We present a case of pemetrexed toxicities due to reabsorption by an ileal neobladder that occurred in a 59-year-old white man with wild-type metastatic lung adenocarcinoma. He developed unusually extended aplasia and acute kidney injury after a cycle of cisplatin and pemetrexed. We considered that ileal reabsorption of pemetrexed by the neobladder was responsible for the prolonged hematotoxicity. In fact, ileal mucosa absorption is possible because pemetrexed is partly lipophilic and eliminated in an active form.
We report a case of a 59-year-old white man with a metastatic adenocarcinoma of the lung diagnosed in April 2013. This tumor was EGFR (epidermal growth factor receptor), ALK (anaplastic lymphoma kinase), KRAS (V-Ki ras2 Kirsten rat sarcoma viral oncogene homolog), ERBB2 (erb-b2 receptor tyrosine kinase 2), and B-Raf (V-raf murine sarcoma viral oncogene homolog B1) wild-types. He had a previous history of radical cystectomy, prostatectomy, and vesiculectomy and received a Hautmann neobladder in 2001. The neobladder was constructed from ~ 70 cm of distal ileum, which was anastomosed to his ureters and urethra.

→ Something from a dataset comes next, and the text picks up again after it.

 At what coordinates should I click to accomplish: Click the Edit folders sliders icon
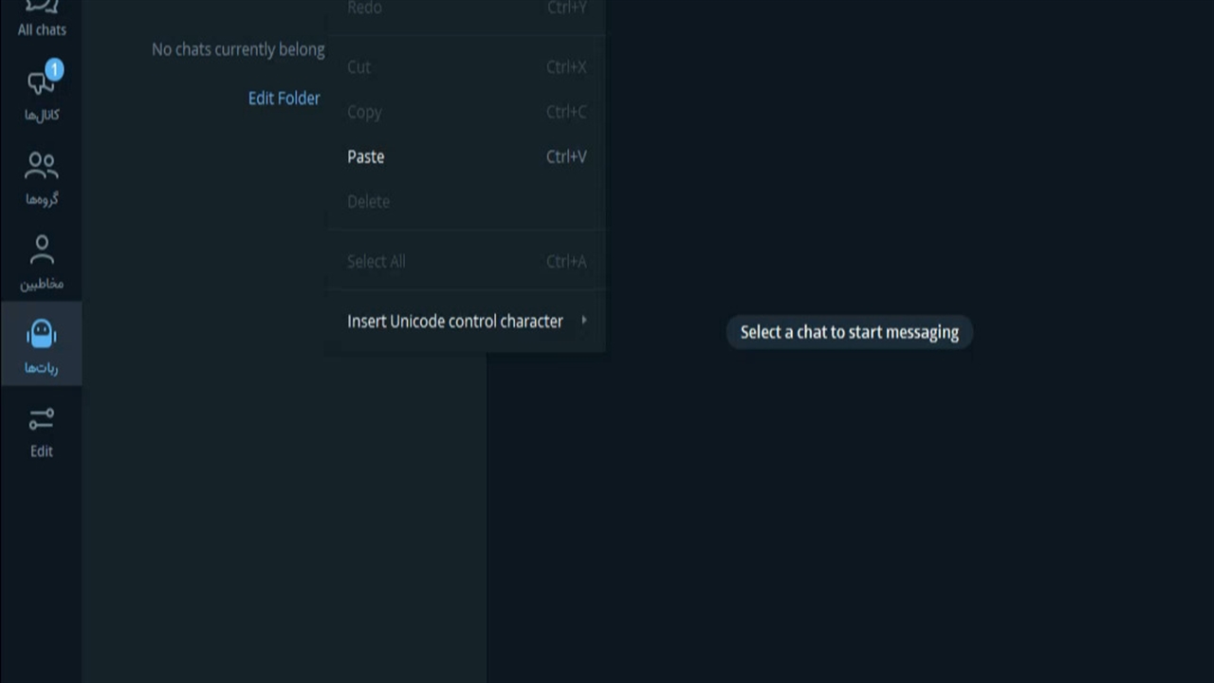[x=41, y=418]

He initiated cisplatin and pemetrexed chemotherapy, and a vitamin B12 and folic acid supplementation had been prescribed prior to the initiation of treatment.
After 10 days of chemotherapy he was hospitalized because of fever above 39.9 °C. A blood sample showed neutropenia > 0.3 G/L and thrombocytopenia > 21 G/L. Thus, amoxicillin-clavulanate plus ciprofloxacin treatment was started.

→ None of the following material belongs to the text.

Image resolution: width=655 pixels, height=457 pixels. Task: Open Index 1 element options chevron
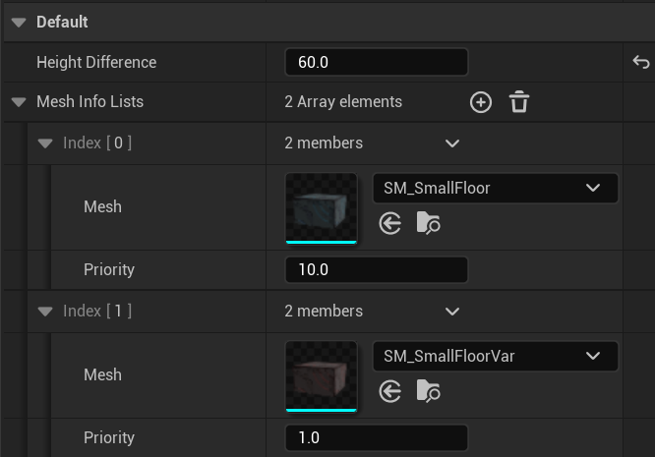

On the 4th day after hospitalization he had acute renal failure, metabolic acidosis, hyponatremia, and hyperchloremia.
An abdominopelvic computed tomography (CT) scan showed major distension of the neobladder and bilateral pyelocaliceal dilatation. Urethral catheterization collected 2 L of a gelatinous liquid.
The electrolyte disorders were corrected by 23 days after hospitalization and his renal function was restored at 16 days of hospitalization (Fig. 1). His neutrophil levels became standardized by 22 days after hospitalization and platelets by 34 days after hospitalization. He received several transfusions with platelets (Figs. 2 and 3).
Our patient presented unusual hematological adverse effects after a first cycle of chemotherapy. In patients with an advanced stage of non-small-cell lung cancer, pemetrexed is known to cause grade 3 and 4 neutropenia in 15% of cases, grade 3 and 4 thrombocytopenia in 4% of cases , and all grades of acute renal failure in 2.4% of cases . In contrast, cisplatin can cause anemia , but medullary aplasia is rarely described after only cisplatin .
It is to be noted that in patients with locally advanced or metastatic bladder cancer treated with pemetrexed, the hematotoxicity rate is more significant so that cases of grade 3 to 4 neutropenia are up to 75% [5–10]. The hematotoxicity seems more important in patients who had cystectomy. Another study, testing intravesical injections of pemetrexed in pigs, highlighted no myelosuppression and no systemic absorption .
Because of the hydrophilicity and the low oral bioavailability of cisplatin, it can be assumed that cisplatin was not absorbed by the ileal mucosa. In a phase I study of pemetrexed, 78% of the administrated dose was found in its active form within the urine. Its plasma half-life is ~ 3.1 hours when renal function is normal .
During our patient’s urine-retention episode, we supposed that pemetrexed was stored in an active form by the ileal neobladder due to its lipophilic nature, which maintains toxicities. Cisplatin could not have caused this prolonged toxicity because of its hydrophilicity and so could not be reabsorbed by the ileal mucosa.
Pemetrexed was the main cause of the adverse effects observed because of its absorption by the ileal neobladder, with this being exacerbated by our patient’s urinary retention.
It was not possible to determine the plasma and urine concentrations of pemetrexed as these techniques are not routinely validated.